Kunis is clearly the big draw here, but the flashback portion of the movie is the stronger part of the film by quite a bit. Aurelia, already so great in Freeform’s Cruel Summer, is a compelling screen presence and conveys TifAni’s vulnerability, pain and desire to fit in.

But Luckiest Girl Alive left me with so many questions: Were Ani’s mom Dina (Connie Britton) and Ani’s best friend Nell (Justine Lupe) always this underwritten, or are the majority of their scenes on the cutting room floor? Was there a time when Luke was more than just a pretty face?

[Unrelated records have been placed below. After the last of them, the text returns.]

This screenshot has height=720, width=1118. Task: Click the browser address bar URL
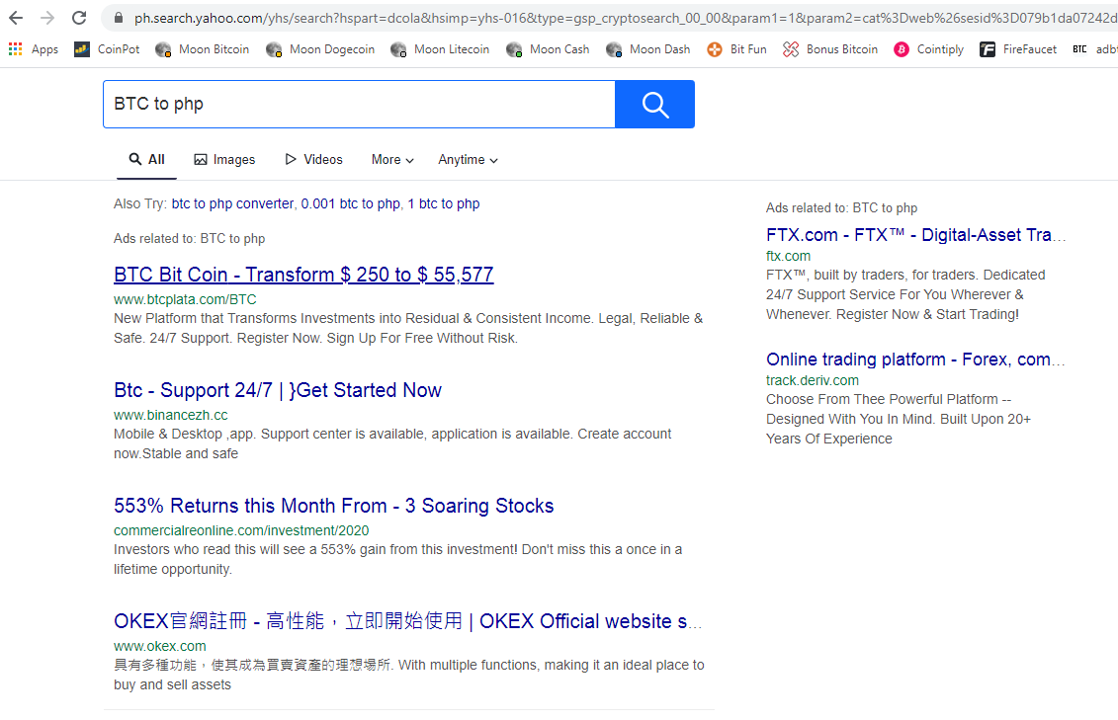(624, 18)
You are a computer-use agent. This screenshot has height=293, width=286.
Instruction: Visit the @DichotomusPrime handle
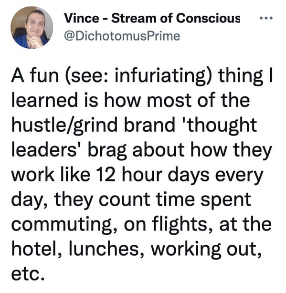click(122, 36)
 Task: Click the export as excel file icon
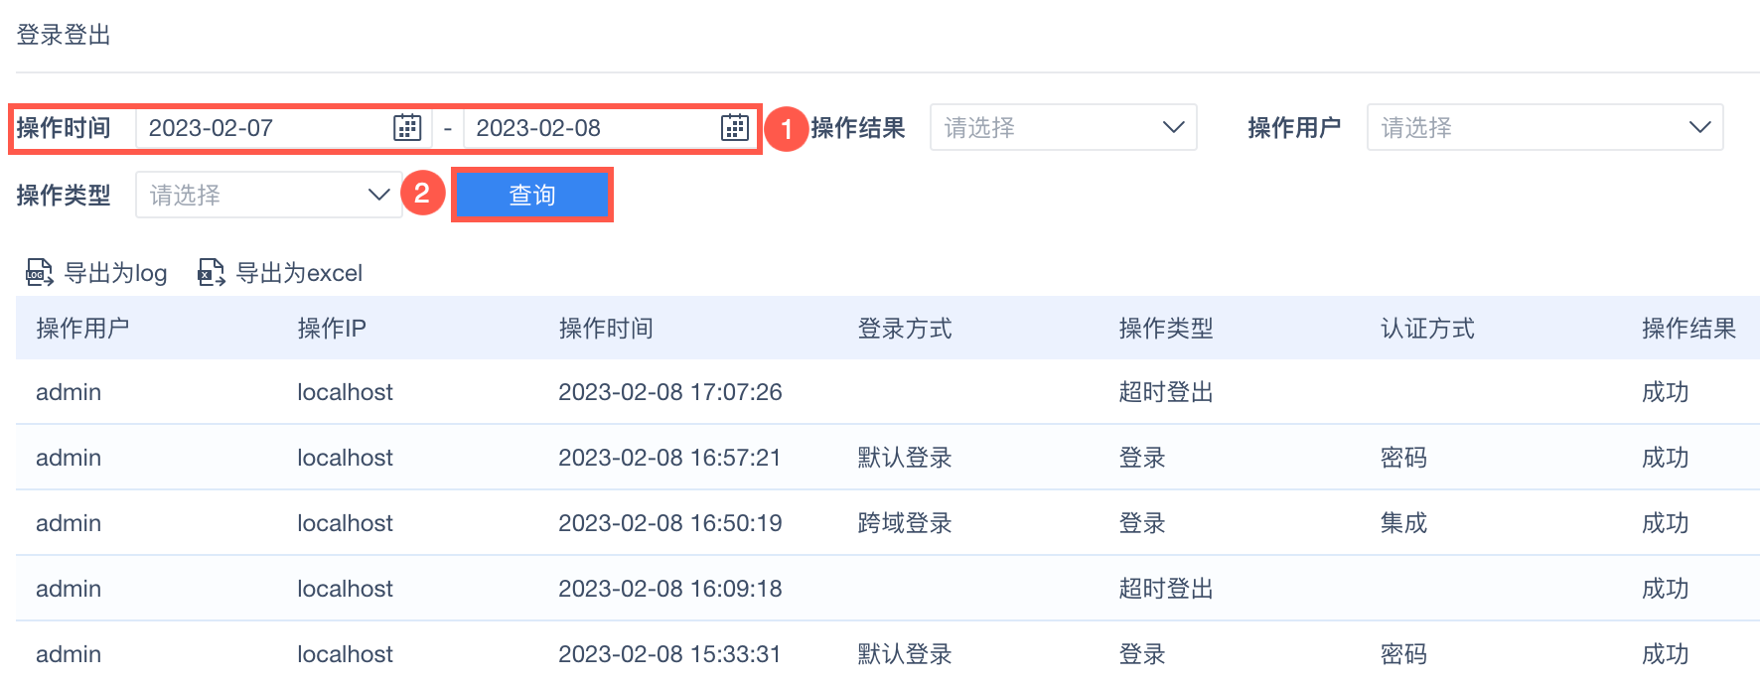[x=211, y=273]
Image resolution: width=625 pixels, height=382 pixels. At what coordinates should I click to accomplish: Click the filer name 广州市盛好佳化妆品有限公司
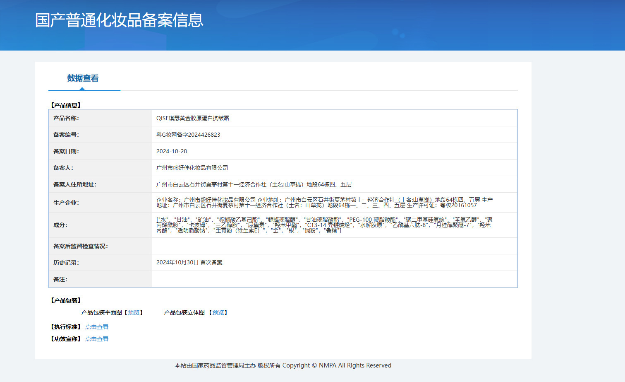tap(192, 168)
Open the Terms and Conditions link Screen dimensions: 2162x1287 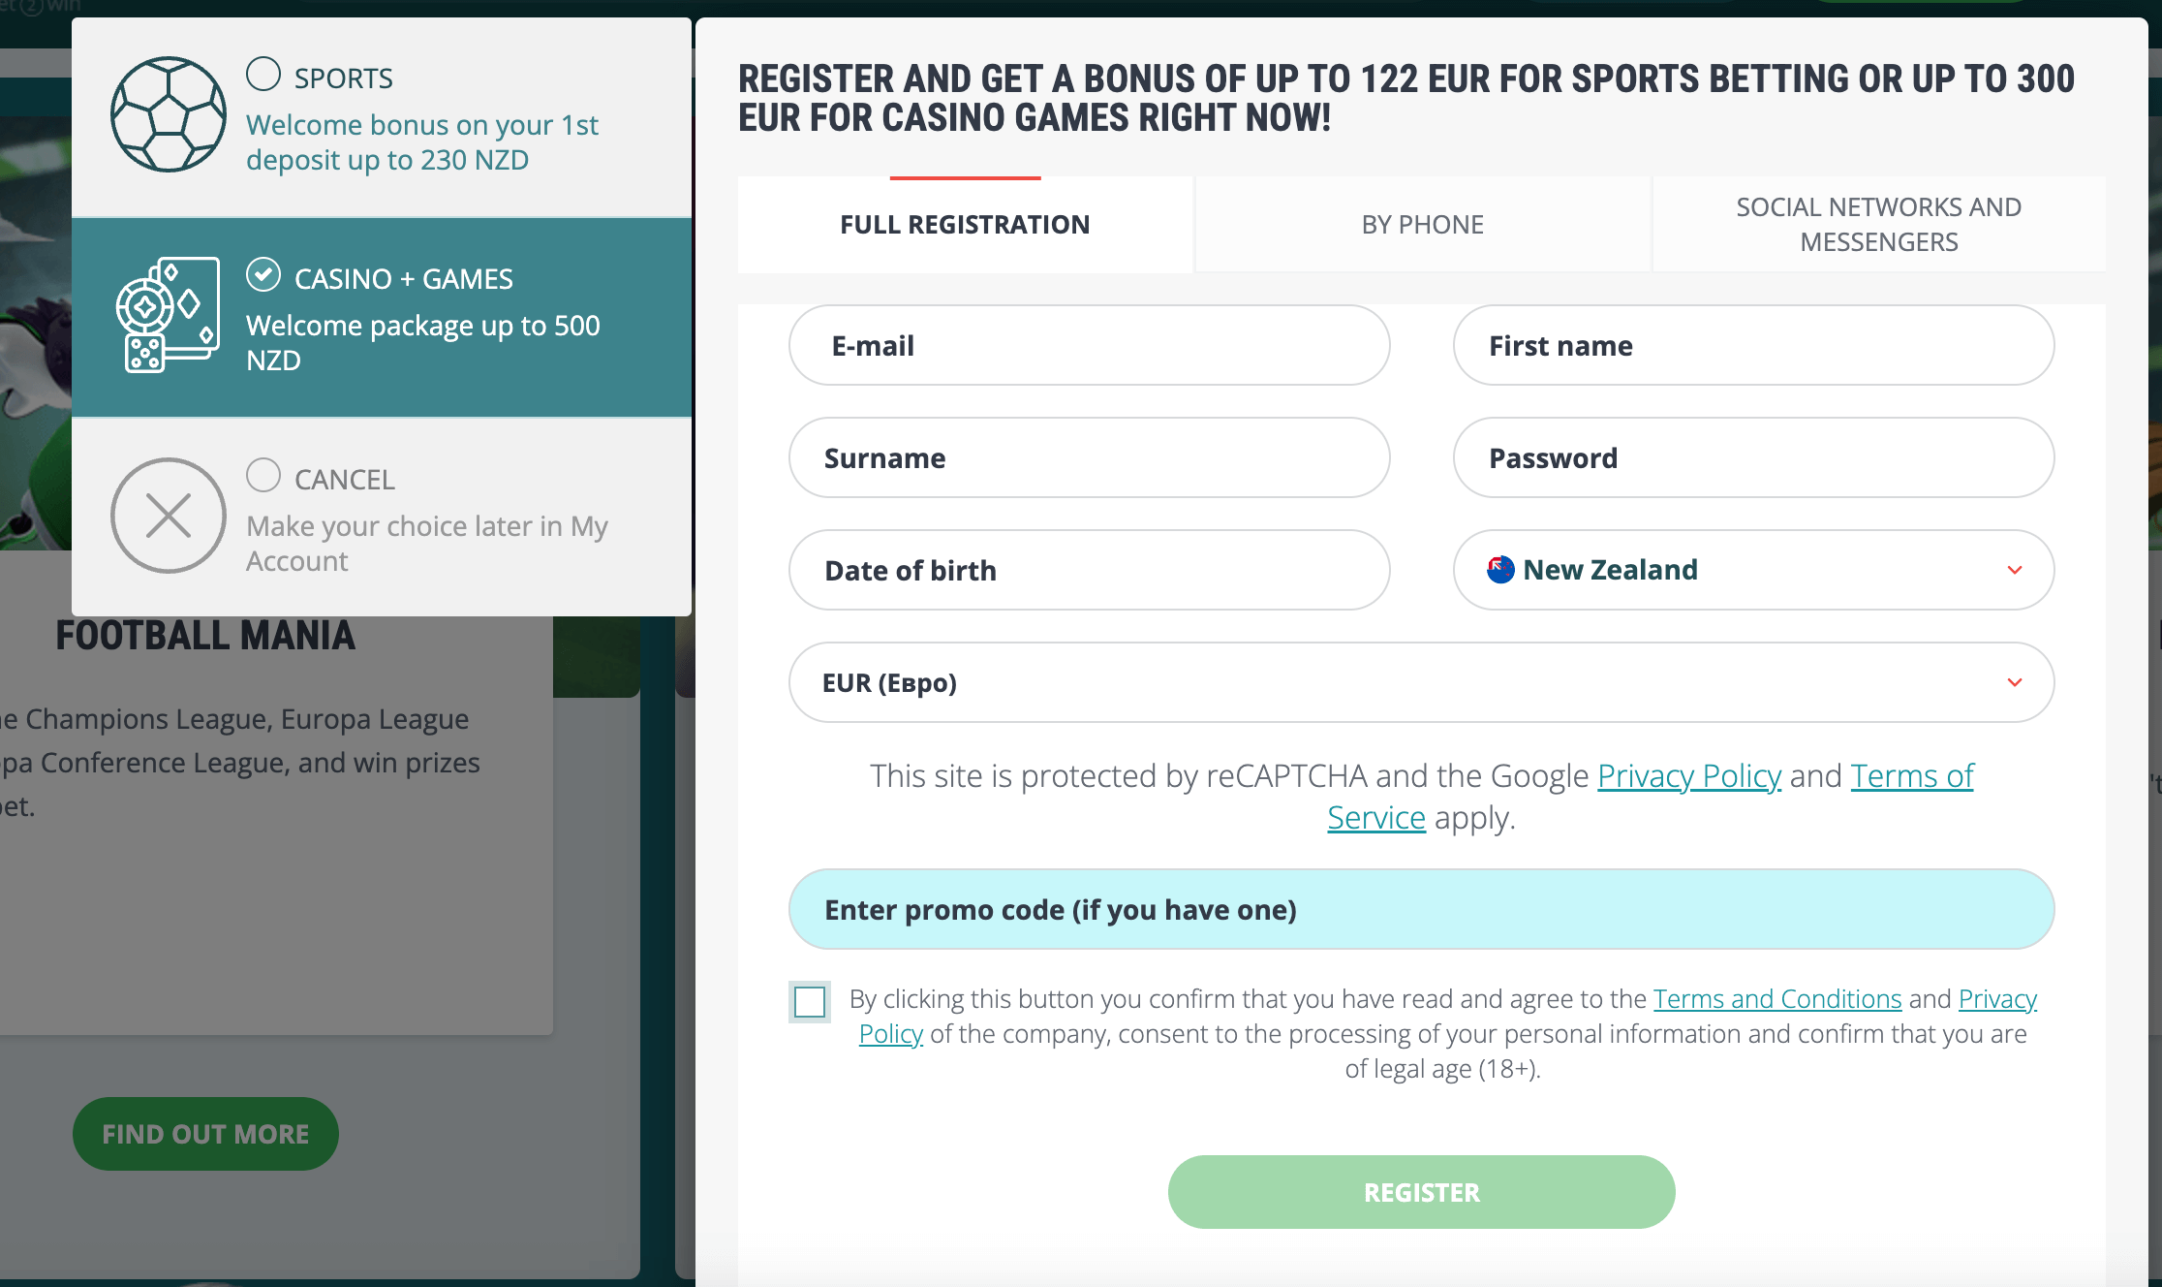(x=1777, y=999)
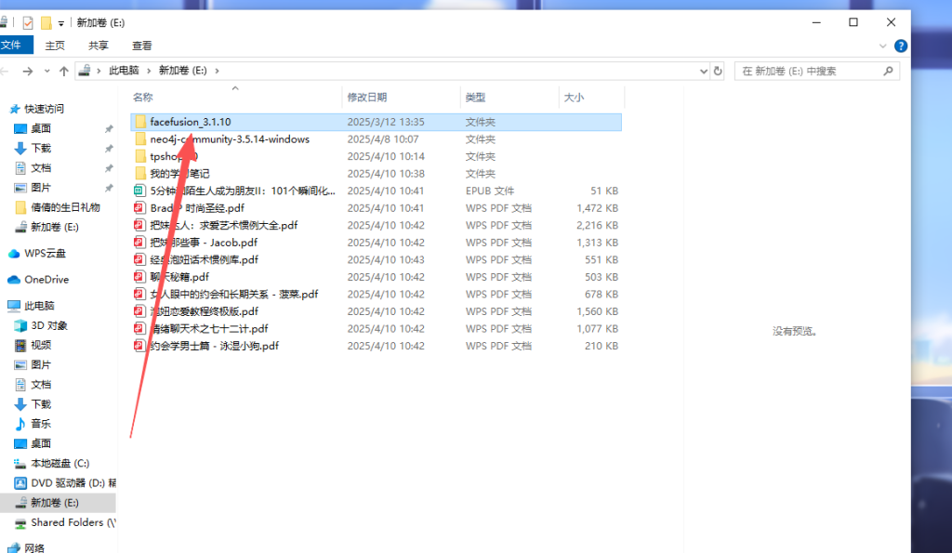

Why does Ani’s name feature so much random capitalization? (Shout out, I guess, to Netflix’s subtitles for its commitment to Ani’s unique spellings.) The movie’s triumphant ending comes out of nowhere and no one, especially not the viewer, is lucky.

Director: Mike Barker
Writer: Jessica Knoll
Starring: Mila Kunis, Finn Wittrock, Scoot McNairy, Chiara Aurelia, Justine Lupe, Thomas Barbusca, Alex Barone, Carson MacCormac, Isaac Kragten, Gage Munroe, Jennifer Beals, Connie Britton
Release Date: October 7, 2022 (Netflix)


Amy Amatangelo, the TV Gal®, is a Boston-based freelance writer and a member of the Television Critics Association. She wasn’t allowed to watch much TV as a child and now her parents have to live with this as her career. You can follow her on Twitter (@AmyTVGal).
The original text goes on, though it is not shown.